▶ _EXERCISE INSTRUCTIONS_
For the entries below, return the line holding "Given: Open the shime author profile link" together with all lines after it, unchanged, and leave every picture out.

==== SOURCE INFORMATION

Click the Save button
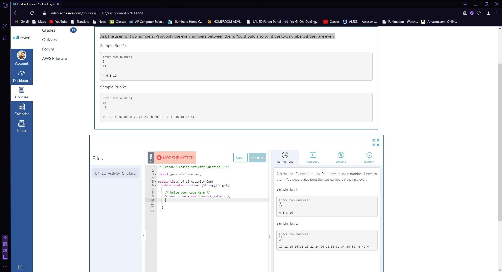This screenshot has width=502, height=272. point(240,158)
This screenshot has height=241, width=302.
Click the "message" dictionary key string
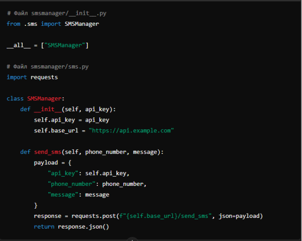(63, 195)
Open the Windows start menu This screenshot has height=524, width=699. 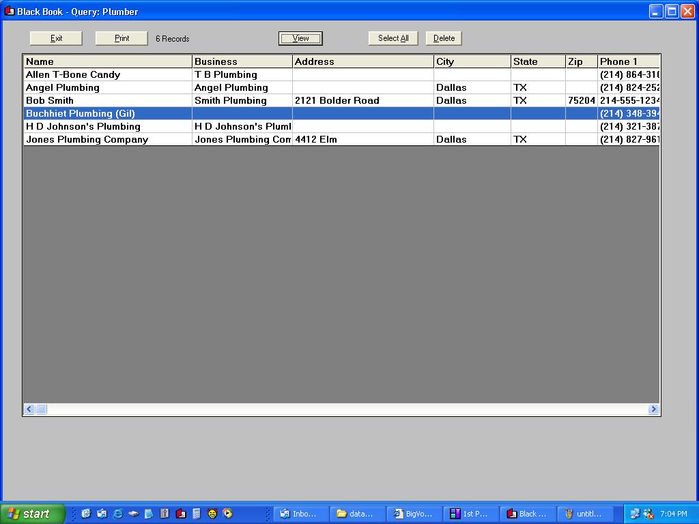pyautogui.click(x=32, y=514)
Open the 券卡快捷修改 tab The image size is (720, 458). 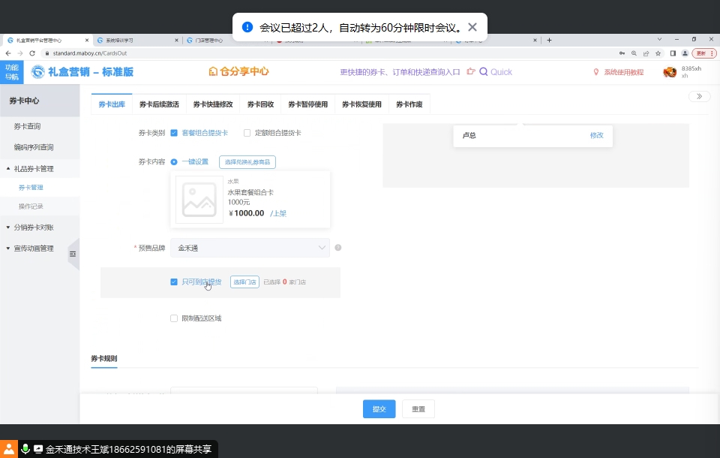coord(213,104)

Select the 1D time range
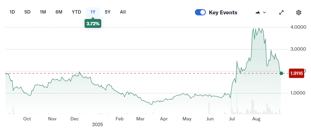(x=12, y=12)
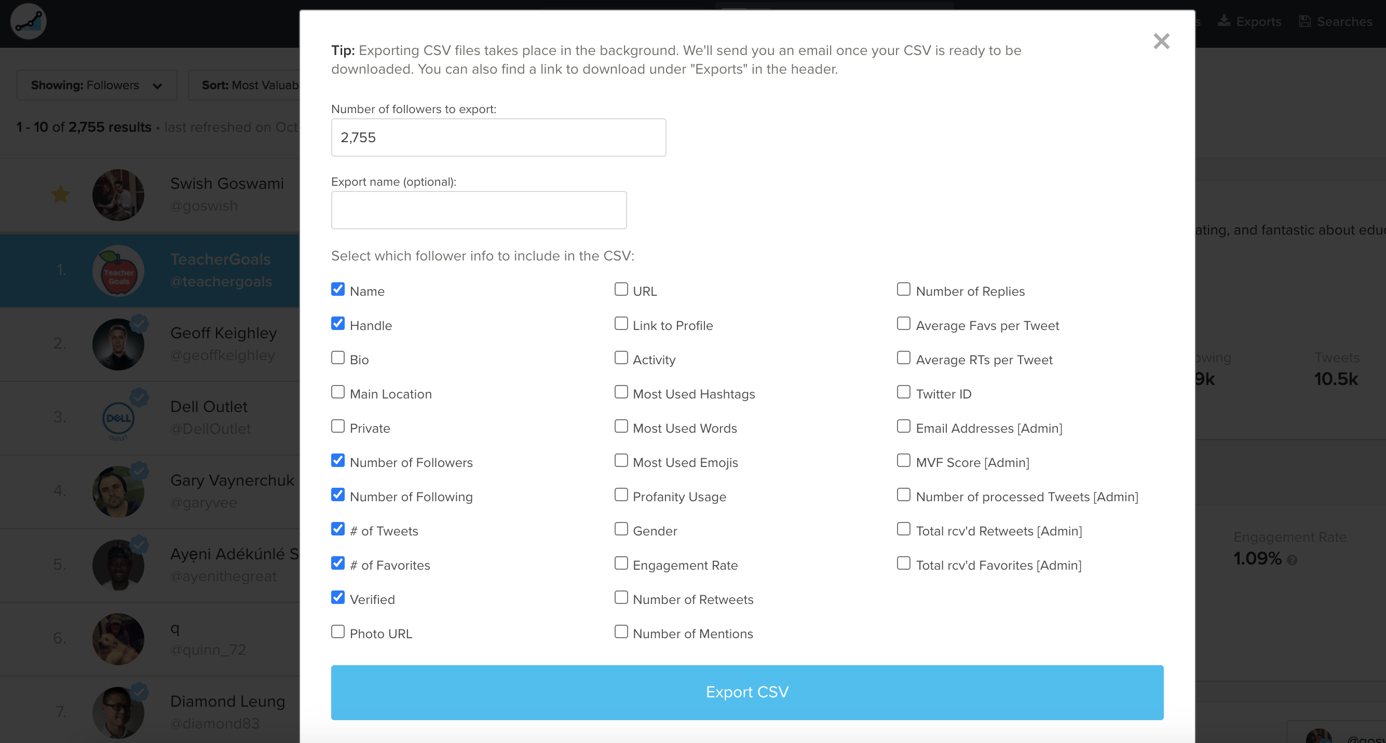
Task: Click the gold star beside Swish Goswami
Action: (60, 195)
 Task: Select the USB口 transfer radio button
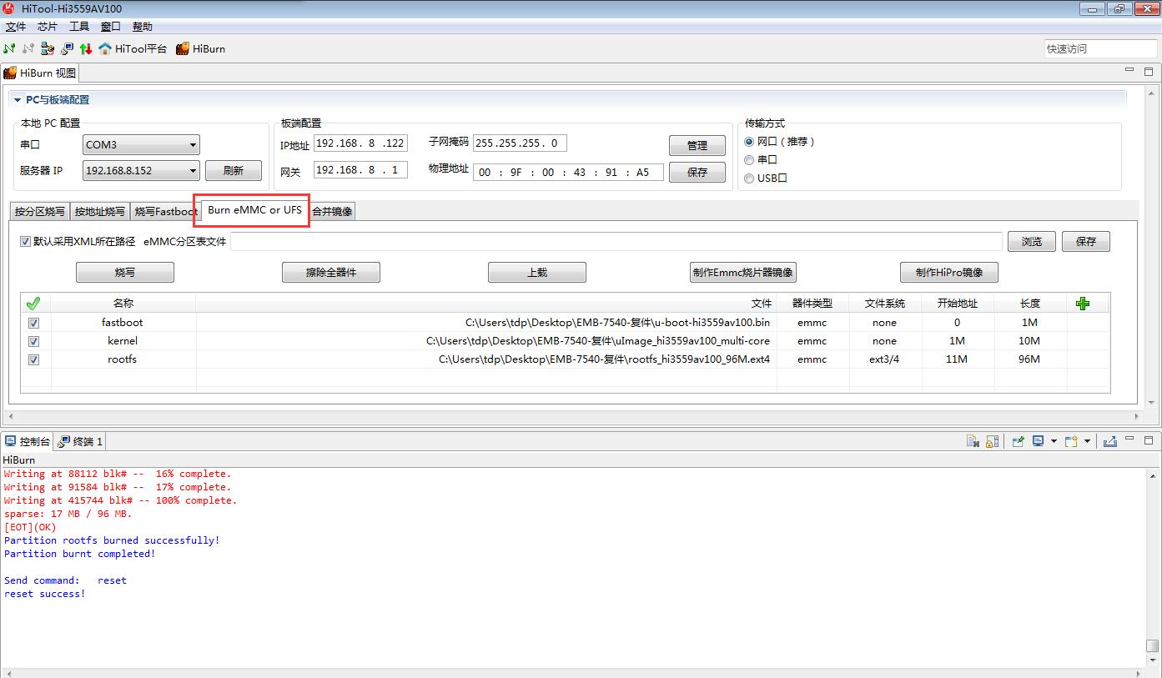[749, 178]
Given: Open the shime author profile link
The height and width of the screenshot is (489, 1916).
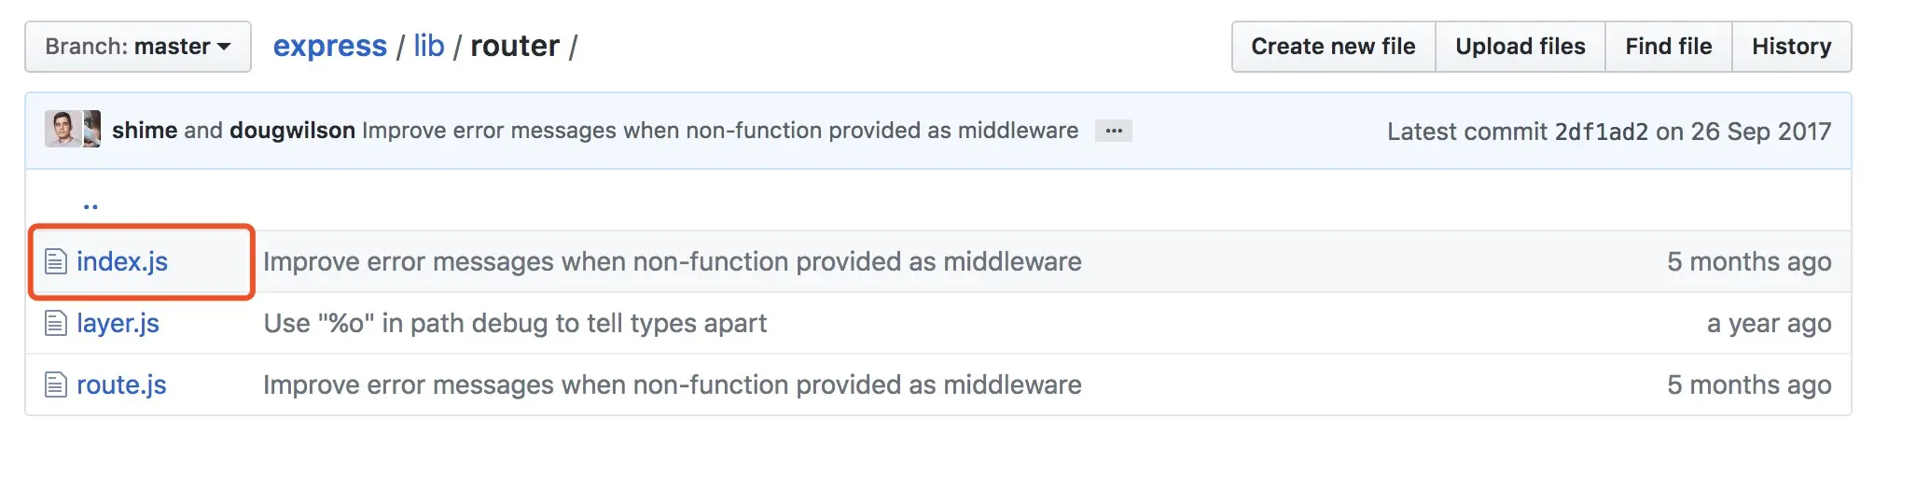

========

▶ _RESULT OF THIS EXERCISE_
Given: Open the shime author profile link
The height and width of the screenshot is (489, 1916).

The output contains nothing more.